A new $70 million (£56 million) project, co-led by several prominent scientists including University of California, Berkeley biochemist Jennifer Doudna – who shared the 2020 Nobel Prize in chemistry for her work on Crispr gene-editing – will apply precision genome editing to microbiomes to develop a new technique for addressing various human health and climate problems.
‘We are bringing together these two breakthrough technologies – metagenomics and Crispr – to create a brand new field of science called precision microbiome editing,’ Doudna explained in a talk announcing the project at a TED conference in Vancouver, British Columbia on 17 April. ‘This will allow us to discover links between dysfunctional microbiomes and disease or greenhouse gas emissions.’ Metagenomics is the study of all the genomes found in an environmental sample.

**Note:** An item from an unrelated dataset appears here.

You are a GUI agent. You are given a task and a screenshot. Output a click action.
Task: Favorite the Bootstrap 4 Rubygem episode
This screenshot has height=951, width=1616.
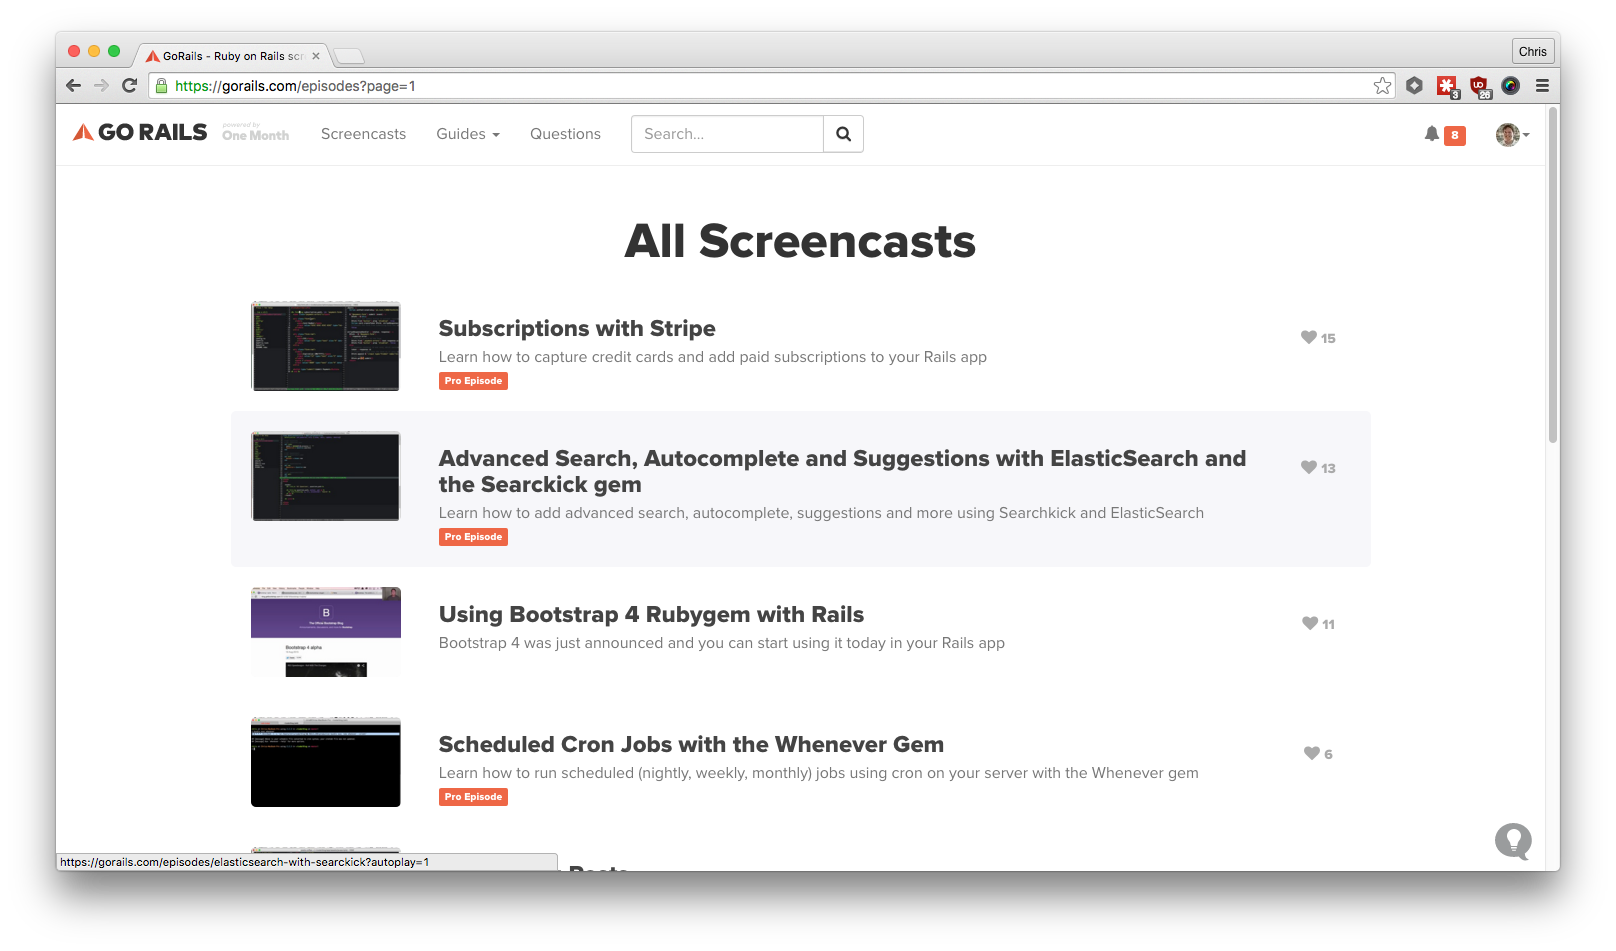point(1309,623)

The hope is that this technology will eventually allow scientists to develop modified and improved microbiome editors, demonstrate that they are safe and effective and then begin deploying these optimised solutions in transformative ways to solve real-world problems, she said.
The project represents the largest scientific award ever supported through TED’s Audacious Project. The initiative at Berkeley’s Innovative Genomics Institute will be led by Doudna together with earth and materials scientist Jill Banfield. Banfield first introduced Doudna to Crispr systems in bacteria back in 2006.
In a statement on the new project, Banfield likened Crispr to ‘a tool that can rewrite the manuals’ to fundamentally change how organisms work. ‘Genome-resolved metagenomics is the way we can read the instruction manual for any organism and it has brought to light tens of thousands of organisms that we didn’t even know existed,’ she explained.
Researchers have traditionally studied microorganisms individually. But they often live in communities, or microbiomes, in the environment, as well as on and inside animals. Research has shown that dysfunctional microbiomes in humans can be linked to health problems like asthma, allergies and obesity.
‘Our team has identified a promising link between a molecule produced in the gut microbiome and asthma development,’ Dounda noted. ‘With precision microbiome editing, we could offer a child at risk for asthma a non-invasive therapy that would eliminate asthma-inducing molecules, changing their life,’ she continued. In the future, these same approaches could help to treat or even prevent diseases that are associated with the gut microbiome, Doudna added.
Beyond its health applications, this new technological approach can also help fight climate change since microbiomes are a substantial source of greenhouse gas emissions. For example, microbes from livestock, agricultural soils and landfills emit methane and nitrous oxide.
Doudna noted that specific microbiome compositions in livestock can reduce methane emissions by up to 80%. Research has shown, for instance, that feeding cattle a certain type of red seaweed decreases the expression of methane-producing genes in some microbes in the animal’s gut. Such activities, however, require daily and expensive interventions that just don’t scale.
But precision microbiome editing offers an opportunity to, for example, modify a calf’s microbiome at birth and thereby limit its impact on the climate throughout its entire lifetime. Such an outcome would not only benefit the environment, but farmers as well because reduced methane production means more efficient conversion of feed into food. ‘Ultimately, microbiomes generate up to two-thirds of all the methane emissions globally, so our technology could really move the needle in our fight against climate change,’ Doudna said.